|
|
|
|
|
by mike_hock
1600 days ago
|
|
WTF business do emojis have in Unicode? The BMP is all there ever should have been. Standardize the actual writing systems of the world, so everyone can write in their language. And once that is done, the standard doesn't need to change for a hundred years. What we need now is a standardized, sane subset of Unicode that implementations can support while rejecting the insane scope creep that got added on top of that. I guess the BMP is a good start, even though it already contains superfluous crap like "dingbats" and boxes. |
|
Unicode didn't invent emoji, they incorporated it because they were already popular in Japan, and if they didn't incorporate it, it would greatly reduce Japanese adoption.
Keep in mind that Unicode was intended to unify all the disparate encodings that had been brewed up to support different languages and which made exchanging documents between non-English speaking countries a nightmare. The term "mojibake" comes to mind [0] - Japan alone had so many encodings that a slang term for text encoded with something different than what your device expected (and subsequently got rendered as nonsensical/garbled text) came about. And they weren't alone, of course [1].
> What we need now is a standardized, sane subset of Unicode that implementations can support while rejecting the insane scope creep that got added on top of that.
Unicode wasn't intended to be pretty.
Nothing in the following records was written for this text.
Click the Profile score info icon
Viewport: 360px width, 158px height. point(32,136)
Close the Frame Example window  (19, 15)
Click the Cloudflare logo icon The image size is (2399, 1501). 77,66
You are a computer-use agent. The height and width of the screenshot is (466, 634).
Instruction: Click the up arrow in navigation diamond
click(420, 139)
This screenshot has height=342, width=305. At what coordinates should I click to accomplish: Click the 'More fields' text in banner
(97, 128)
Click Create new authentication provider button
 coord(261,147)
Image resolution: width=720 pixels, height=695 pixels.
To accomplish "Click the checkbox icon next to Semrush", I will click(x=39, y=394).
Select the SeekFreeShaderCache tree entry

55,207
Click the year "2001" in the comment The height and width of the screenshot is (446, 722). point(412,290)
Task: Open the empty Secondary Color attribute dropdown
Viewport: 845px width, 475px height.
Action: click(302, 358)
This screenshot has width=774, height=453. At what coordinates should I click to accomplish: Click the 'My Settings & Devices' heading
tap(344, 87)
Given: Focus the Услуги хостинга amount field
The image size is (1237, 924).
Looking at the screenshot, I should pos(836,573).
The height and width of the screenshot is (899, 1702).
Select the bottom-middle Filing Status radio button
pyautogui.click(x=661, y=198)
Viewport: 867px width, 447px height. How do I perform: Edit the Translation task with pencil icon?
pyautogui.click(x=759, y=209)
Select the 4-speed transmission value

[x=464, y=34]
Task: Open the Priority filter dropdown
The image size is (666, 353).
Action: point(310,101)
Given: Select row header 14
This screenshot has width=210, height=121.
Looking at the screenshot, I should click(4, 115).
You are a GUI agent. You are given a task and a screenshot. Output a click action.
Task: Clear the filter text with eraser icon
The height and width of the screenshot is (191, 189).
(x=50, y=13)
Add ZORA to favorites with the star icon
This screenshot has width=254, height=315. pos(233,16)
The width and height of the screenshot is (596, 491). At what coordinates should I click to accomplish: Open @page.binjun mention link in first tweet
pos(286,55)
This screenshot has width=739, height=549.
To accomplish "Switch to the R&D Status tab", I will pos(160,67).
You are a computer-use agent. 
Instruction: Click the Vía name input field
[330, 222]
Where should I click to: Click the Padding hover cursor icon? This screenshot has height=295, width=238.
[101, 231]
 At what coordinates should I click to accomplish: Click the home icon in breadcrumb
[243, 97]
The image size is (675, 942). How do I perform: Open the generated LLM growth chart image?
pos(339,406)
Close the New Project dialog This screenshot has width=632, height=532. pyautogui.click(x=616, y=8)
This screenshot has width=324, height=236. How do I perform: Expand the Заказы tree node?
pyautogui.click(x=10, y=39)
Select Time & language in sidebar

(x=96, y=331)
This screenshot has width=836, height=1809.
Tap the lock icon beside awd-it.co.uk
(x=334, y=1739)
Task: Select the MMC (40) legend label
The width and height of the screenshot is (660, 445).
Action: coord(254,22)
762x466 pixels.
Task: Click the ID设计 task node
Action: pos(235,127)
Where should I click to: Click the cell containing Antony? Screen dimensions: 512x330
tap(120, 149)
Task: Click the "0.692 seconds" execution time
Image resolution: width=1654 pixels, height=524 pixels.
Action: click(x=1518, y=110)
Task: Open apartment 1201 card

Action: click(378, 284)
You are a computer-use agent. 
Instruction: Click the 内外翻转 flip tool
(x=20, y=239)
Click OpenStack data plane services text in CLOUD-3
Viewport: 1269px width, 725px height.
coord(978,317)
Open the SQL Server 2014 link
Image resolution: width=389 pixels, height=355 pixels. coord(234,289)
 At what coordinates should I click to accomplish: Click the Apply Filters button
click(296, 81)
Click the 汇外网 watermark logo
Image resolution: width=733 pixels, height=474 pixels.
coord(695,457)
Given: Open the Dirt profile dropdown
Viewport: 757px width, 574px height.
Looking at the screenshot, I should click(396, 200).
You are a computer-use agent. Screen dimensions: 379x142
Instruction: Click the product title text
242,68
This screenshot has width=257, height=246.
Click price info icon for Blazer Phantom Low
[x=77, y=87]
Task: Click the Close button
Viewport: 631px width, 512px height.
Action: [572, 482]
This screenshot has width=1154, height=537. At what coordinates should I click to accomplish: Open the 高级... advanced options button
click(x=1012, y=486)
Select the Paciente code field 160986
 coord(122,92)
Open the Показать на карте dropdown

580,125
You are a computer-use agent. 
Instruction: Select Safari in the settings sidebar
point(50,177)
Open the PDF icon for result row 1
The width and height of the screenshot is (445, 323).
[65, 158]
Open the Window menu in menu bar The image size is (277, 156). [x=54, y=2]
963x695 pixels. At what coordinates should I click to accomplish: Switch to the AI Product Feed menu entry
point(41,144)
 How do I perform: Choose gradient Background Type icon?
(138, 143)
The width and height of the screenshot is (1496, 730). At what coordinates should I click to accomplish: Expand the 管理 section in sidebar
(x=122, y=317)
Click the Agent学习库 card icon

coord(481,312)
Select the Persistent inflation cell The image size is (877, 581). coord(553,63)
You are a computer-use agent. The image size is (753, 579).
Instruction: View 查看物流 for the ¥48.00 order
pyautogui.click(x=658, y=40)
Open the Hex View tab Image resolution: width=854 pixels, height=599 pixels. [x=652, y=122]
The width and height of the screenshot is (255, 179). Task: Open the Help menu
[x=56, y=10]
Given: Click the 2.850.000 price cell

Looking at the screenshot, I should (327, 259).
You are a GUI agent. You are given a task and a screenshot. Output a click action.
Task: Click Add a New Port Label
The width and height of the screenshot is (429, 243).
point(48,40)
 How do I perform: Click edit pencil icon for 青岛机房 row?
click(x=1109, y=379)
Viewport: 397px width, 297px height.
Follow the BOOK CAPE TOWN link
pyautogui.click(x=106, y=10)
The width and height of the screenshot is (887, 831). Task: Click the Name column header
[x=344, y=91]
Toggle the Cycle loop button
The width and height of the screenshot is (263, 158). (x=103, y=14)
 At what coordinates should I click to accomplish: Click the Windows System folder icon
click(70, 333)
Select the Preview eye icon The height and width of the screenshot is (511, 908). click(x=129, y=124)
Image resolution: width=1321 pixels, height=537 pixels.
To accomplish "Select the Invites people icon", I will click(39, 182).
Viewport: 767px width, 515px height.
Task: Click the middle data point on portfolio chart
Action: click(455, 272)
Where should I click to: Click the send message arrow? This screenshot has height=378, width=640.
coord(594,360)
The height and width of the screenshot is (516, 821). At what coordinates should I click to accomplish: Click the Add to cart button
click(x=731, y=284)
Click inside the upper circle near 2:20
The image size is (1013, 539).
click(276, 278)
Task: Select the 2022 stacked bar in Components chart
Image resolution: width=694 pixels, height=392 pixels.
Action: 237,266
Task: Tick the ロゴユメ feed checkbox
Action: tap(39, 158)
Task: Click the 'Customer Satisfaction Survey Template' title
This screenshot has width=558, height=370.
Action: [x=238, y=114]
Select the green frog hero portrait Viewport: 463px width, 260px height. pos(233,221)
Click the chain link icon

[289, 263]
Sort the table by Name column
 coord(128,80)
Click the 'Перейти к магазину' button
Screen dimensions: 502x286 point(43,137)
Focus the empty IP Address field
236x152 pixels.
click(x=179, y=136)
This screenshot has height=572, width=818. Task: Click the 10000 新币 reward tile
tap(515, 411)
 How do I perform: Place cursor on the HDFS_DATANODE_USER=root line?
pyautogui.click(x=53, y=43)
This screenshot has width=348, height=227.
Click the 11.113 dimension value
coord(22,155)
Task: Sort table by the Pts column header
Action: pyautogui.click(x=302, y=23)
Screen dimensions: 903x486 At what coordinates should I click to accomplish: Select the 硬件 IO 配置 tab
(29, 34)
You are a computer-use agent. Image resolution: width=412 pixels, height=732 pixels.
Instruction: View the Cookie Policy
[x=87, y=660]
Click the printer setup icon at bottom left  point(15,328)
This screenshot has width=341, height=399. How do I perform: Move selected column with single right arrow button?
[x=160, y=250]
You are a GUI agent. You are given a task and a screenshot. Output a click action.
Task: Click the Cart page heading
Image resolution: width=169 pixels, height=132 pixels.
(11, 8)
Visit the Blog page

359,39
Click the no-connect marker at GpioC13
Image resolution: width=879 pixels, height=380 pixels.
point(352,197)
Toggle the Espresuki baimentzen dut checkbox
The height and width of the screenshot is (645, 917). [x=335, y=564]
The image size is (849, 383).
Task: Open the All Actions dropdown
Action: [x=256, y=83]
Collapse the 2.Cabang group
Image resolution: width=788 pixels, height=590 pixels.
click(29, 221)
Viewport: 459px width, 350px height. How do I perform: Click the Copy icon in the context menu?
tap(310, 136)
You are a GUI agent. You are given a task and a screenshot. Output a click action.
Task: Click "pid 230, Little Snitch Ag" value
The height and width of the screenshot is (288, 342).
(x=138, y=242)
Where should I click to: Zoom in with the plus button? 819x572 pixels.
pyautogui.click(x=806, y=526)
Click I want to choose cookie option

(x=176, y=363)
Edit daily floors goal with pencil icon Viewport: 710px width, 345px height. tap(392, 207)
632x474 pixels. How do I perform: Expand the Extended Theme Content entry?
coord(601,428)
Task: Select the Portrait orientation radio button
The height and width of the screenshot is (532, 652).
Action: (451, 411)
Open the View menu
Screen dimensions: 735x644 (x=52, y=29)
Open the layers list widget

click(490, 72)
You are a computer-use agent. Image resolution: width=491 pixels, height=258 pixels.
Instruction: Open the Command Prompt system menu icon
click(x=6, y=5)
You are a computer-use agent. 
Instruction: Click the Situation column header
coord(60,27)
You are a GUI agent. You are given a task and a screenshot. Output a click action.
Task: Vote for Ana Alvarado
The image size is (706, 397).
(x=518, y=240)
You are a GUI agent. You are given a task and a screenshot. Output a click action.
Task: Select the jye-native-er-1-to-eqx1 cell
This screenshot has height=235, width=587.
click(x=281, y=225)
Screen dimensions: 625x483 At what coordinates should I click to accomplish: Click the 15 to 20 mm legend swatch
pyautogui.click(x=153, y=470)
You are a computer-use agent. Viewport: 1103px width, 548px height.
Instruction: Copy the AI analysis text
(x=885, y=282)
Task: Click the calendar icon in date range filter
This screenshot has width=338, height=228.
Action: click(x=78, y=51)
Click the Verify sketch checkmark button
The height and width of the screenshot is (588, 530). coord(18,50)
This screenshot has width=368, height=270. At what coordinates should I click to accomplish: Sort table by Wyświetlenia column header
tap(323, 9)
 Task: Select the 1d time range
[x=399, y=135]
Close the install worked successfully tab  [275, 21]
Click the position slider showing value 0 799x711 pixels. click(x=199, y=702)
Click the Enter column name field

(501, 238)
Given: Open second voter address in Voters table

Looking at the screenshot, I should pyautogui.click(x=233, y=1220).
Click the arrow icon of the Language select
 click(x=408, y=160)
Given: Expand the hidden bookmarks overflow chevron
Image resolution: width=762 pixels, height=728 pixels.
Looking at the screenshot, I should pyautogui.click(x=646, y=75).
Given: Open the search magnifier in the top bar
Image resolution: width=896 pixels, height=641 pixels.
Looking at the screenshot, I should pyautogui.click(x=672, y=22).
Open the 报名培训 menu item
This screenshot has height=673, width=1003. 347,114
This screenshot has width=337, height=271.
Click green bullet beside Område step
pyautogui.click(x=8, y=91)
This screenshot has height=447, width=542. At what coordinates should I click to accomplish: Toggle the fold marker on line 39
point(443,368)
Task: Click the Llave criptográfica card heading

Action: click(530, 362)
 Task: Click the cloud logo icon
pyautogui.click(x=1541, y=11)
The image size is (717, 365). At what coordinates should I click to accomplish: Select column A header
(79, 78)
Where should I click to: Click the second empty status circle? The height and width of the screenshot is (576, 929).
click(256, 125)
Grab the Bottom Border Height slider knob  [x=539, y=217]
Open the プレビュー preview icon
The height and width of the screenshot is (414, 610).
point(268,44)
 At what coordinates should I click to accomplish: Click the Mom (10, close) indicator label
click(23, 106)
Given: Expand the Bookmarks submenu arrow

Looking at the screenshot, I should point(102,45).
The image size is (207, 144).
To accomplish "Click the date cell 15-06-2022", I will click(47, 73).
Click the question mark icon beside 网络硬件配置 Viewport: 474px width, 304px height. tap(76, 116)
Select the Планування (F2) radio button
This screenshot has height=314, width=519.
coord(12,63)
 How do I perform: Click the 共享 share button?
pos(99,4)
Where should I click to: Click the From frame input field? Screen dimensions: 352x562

It was intended to be the one system that everyone used, and a way to increase adoption was to do some less than ideal things, like duplicate characters (so it would be easier to convert to Unicode).
You may never need anything outside the BMP, but that doesn't make the rest of the planes worthless. Ignoring the value of including dead and nearing-extinct languages for preservation purposes (not being able to type a language will basically guarantee its extinction, with inventing a new encoding and storing text as jpgs being the only real alternatives), there are a lot of people speaking languages found in the SMP [2][3] ([2] has 83 million native speakers, for example).
[0]: https://en.wikipedia.org/wiki/Mojibake
[1]: https://segfault.kiev.ua/cyrillic-encodings/
[2]: https://en.wikipedia.org/wiki/Modi_(Unicode_block)
[3]: https://en.wikipedia.org/wiki/Chakma_(Unicode_block)